### [What is required]
Recast the rows below as a two-column CSV with the headers instruction and action, one line per row. Put each row's text and its answer in a single quoted field apiece, with line breaks replaced by spaces.

(Target position rows)
* START *

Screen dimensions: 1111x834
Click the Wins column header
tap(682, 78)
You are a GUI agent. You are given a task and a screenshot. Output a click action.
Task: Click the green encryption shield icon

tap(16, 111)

* END *

### [Solution]
instruction,action
"Screen dimensions: 1111x834 Click the Wins column header","tap(682, 78)"
"You are a GUI agent. You are given a task and a screenshot. Output a click action. Task: Click the green encryption shield icon","tap(16, 111)"